[[ Dataset open ]]

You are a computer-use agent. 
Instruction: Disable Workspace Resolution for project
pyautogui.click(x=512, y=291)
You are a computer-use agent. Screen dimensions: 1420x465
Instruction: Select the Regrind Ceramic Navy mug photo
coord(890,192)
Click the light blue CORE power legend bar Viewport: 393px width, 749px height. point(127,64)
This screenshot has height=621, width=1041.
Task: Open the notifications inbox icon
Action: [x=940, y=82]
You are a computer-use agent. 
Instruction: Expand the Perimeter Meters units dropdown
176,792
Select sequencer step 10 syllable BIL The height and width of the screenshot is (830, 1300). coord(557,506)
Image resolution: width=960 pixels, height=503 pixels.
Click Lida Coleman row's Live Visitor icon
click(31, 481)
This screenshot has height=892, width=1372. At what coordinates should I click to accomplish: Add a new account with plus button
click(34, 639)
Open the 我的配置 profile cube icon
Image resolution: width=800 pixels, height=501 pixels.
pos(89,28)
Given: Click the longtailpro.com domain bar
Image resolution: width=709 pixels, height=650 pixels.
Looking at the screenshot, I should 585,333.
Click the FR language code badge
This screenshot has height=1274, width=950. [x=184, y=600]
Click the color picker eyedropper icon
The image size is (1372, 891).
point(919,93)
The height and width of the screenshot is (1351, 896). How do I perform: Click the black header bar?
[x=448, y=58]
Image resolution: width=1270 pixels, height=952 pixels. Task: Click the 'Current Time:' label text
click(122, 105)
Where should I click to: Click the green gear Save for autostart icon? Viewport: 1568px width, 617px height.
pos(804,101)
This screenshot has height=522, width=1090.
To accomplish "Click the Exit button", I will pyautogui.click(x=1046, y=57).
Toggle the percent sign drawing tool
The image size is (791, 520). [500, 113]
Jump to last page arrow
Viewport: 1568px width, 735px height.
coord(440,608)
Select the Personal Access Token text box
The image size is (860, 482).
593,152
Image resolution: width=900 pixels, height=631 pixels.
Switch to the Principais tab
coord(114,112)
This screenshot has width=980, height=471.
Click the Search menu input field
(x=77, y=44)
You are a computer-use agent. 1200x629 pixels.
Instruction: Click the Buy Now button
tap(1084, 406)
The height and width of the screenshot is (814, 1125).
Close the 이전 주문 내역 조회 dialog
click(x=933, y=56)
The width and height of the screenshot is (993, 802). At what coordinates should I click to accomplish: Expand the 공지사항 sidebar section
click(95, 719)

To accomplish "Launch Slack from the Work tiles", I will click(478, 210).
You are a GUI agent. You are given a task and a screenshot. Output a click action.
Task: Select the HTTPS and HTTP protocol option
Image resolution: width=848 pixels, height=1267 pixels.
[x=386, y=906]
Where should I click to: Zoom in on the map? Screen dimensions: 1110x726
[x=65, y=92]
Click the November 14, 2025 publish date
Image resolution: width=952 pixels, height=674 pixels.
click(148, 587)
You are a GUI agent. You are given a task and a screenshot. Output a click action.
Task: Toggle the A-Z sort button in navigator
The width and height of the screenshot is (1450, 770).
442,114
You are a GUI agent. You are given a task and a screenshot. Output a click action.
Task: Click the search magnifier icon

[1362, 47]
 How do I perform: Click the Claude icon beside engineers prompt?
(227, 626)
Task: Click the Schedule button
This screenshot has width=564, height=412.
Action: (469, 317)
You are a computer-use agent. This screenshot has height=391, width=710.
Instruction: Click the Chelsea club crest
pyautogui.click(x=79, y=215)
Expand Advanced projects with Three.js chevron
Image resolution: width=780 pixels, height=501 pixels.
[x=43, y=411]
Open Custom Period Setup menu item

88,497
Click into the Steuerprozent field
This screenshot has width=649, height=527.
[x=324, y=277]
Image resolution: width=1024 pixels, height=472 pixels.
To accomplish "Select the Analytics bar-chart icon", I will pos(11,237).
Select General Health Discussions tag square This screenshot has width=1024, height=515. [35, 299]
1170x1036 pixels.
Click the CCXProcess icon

[[ Dataset closed ]]

▶ [Requirement]: Find "The image size is (860, 482)." in the entries above and copy that whole line exactly, then each line after it through the line that contains "You are a computer-use agent. This".

▶ [Exercise response]:
The image size is (860, 482).
593,152
Image resolution: width=900 pixels, height=631 pixels.
Switch to the Principais tab
coord(114,112)
This screenshot has width=980, height=471.
Click the Search menu input field
(x=77, y=44)
You are a computer-use agent. 1200x629 pixels.
Instruction: Click the Buy Now button
tap(1084, 406)
The height and width of the screenshot is (814, 1125).
Close the 이전 주문 내역 조회 dialog
click(x=933, y=56)
The width and height of the screenshot is (993, 802). At what coordinates should I click to accomplish: Expand the 공지사항 sidebar section
click(95, 719)

To accomplish "Launch Slack from the Work tiles", I will click(478, 210).
You are a GUI agent. You are given a task and a screenshot. Output a click action.
Task: Select the HTTPS and HTTP protocol option
Image resolution: width=848 pixels, height=1267 pixels.
[x=386, y=906]
Where should I click to: Zoom in on the map? Screen dimensions: 1110x726
[x=65, y=92]
Click the November 14, 2025 publish date
Image resolution: width=952 pixels, height=674 pixels.
click(148, 587)
You are a GUI agent. You are given a task and a screenshot. Output a click action.
Task: Toggle the A-Z sort button in navigator
The width and height of the screenshot is (1450, 770).
442,114
You are a GUI agent. You are given a task and a screenshot. Output a click action.
Task: Click the search magnifier icon

[1362, 47]
 How do I perform: Click the Claude icon beside engineers prompt?
(227, 626)
Task: Click the Schedule button
This screenshot has width=564, height=412.
Action: (469, 317)
You are a computer-use agent. This screenshot has height=391, width=710.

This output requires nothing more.